▶ [STORED DATA]:

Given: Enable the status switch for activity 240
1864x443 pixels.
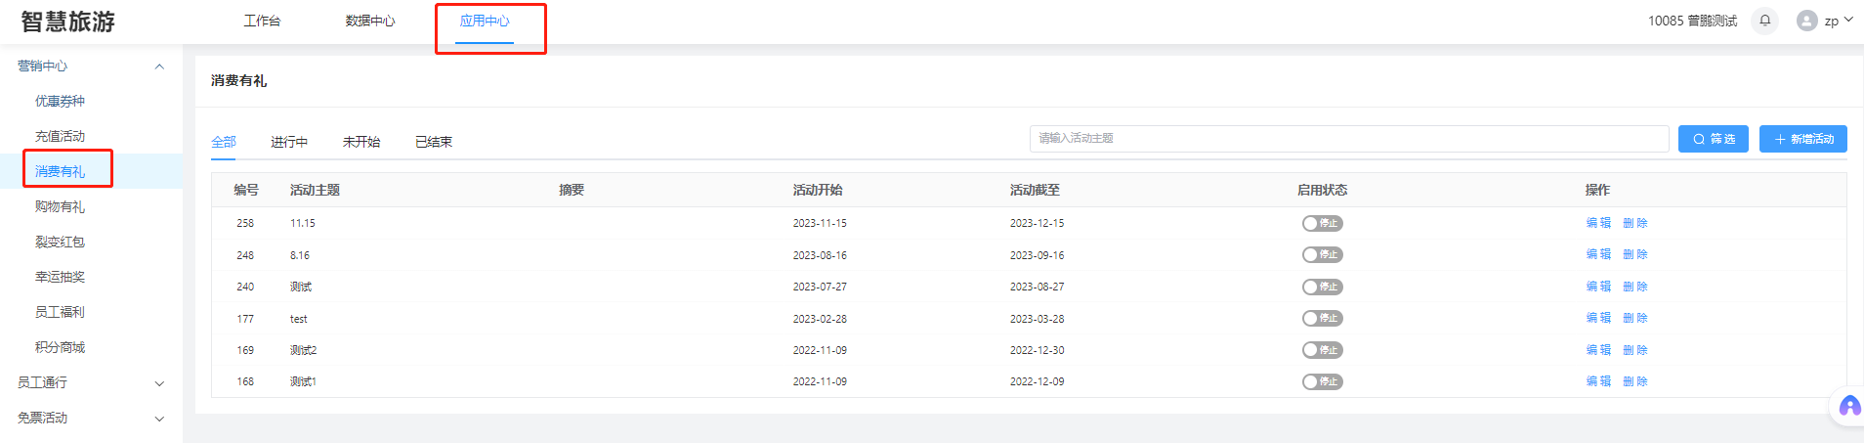Looking at the screenshot, I should click(x=1322, y=287).
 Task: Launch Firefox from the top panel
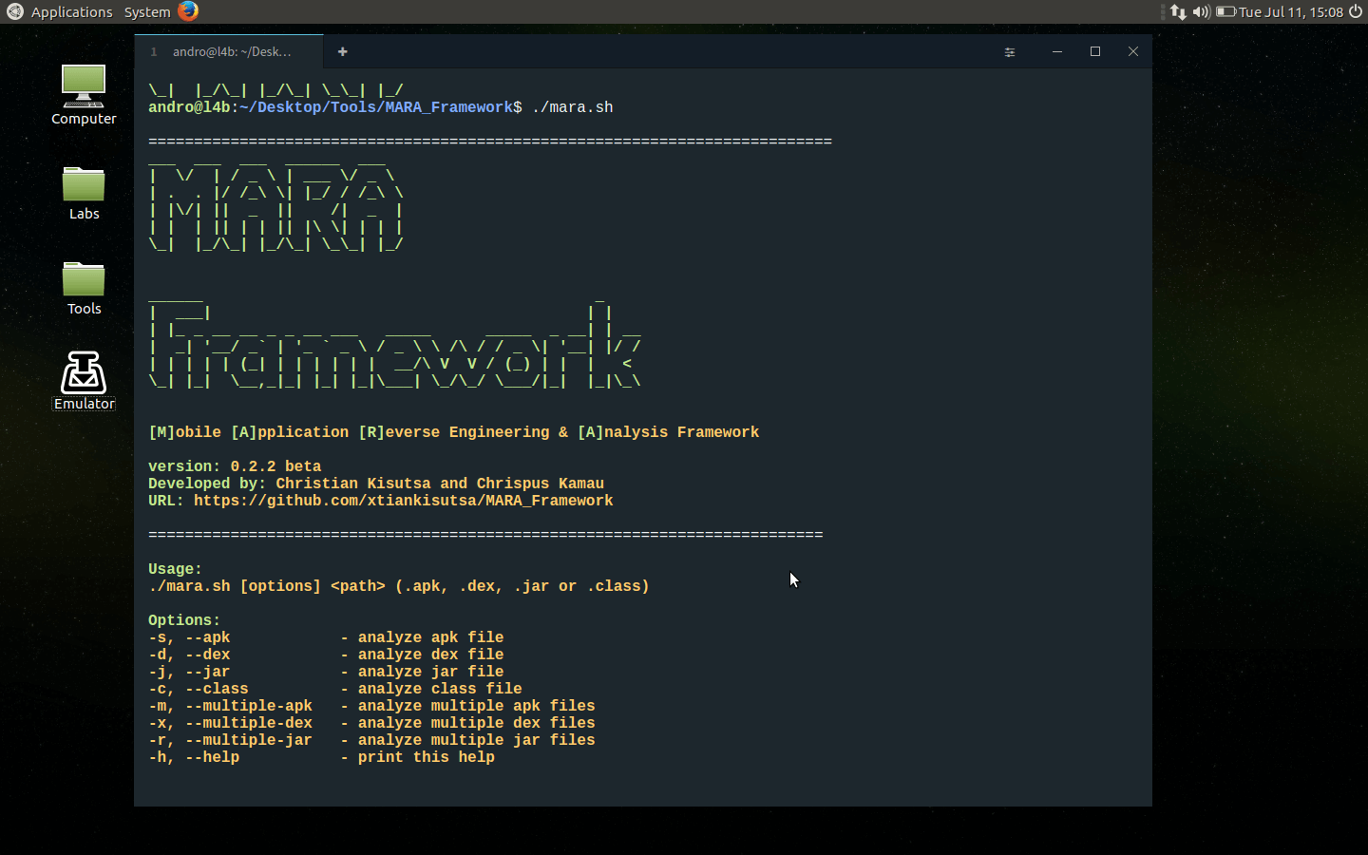tap(188, 11)
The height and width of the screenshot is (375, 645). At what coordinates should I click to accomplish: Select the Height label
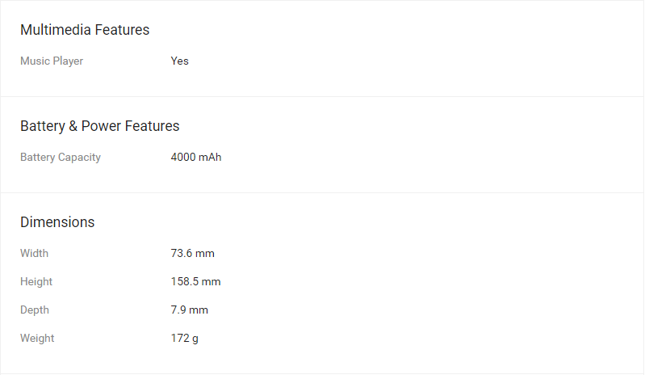pyautogui.click(x=36, y=281)
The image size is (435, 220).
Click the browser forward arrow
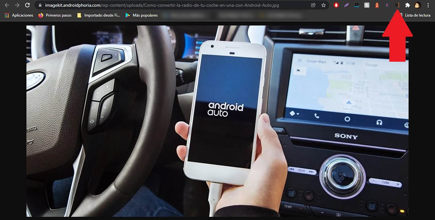(x=17, y=5)
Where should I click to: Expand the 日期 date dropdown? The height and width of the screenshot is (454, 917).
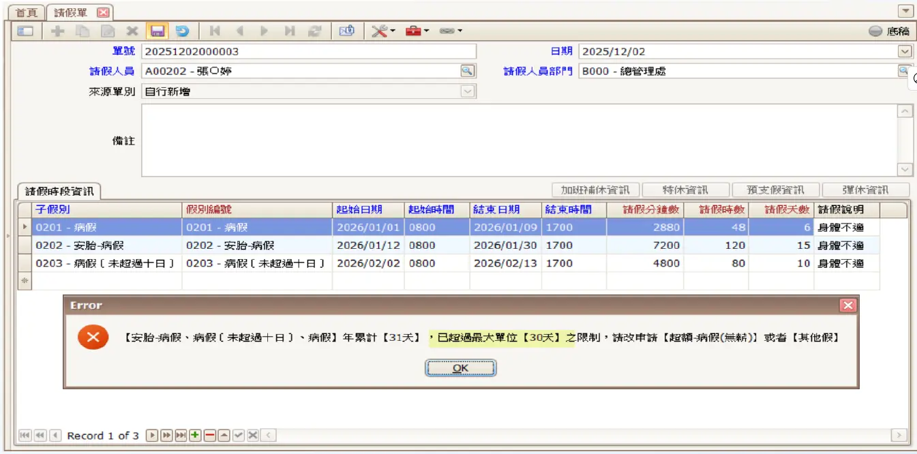point(904,51)
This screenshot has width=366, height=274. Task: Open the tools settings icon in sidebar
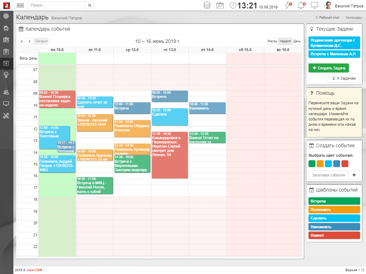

▶ [REQUIREMENT]: Beginning with the line that contains "The image size is (435, 220)." and ending with the last line of the data, restate each line word for word. Exclude the pictures.

▶ [SOLUTION TO THIS PROBLEM]:
The image size is (435, 220).
Click the browser forward arrow
(x=17, y=5)
Where should I click to: Expand the 日期 date dropdown? The height and width of the screenshot is (454, 917).
point(904,51)
This screenshot has width=366, height=274. Task: Open the tools settings icon in sidebar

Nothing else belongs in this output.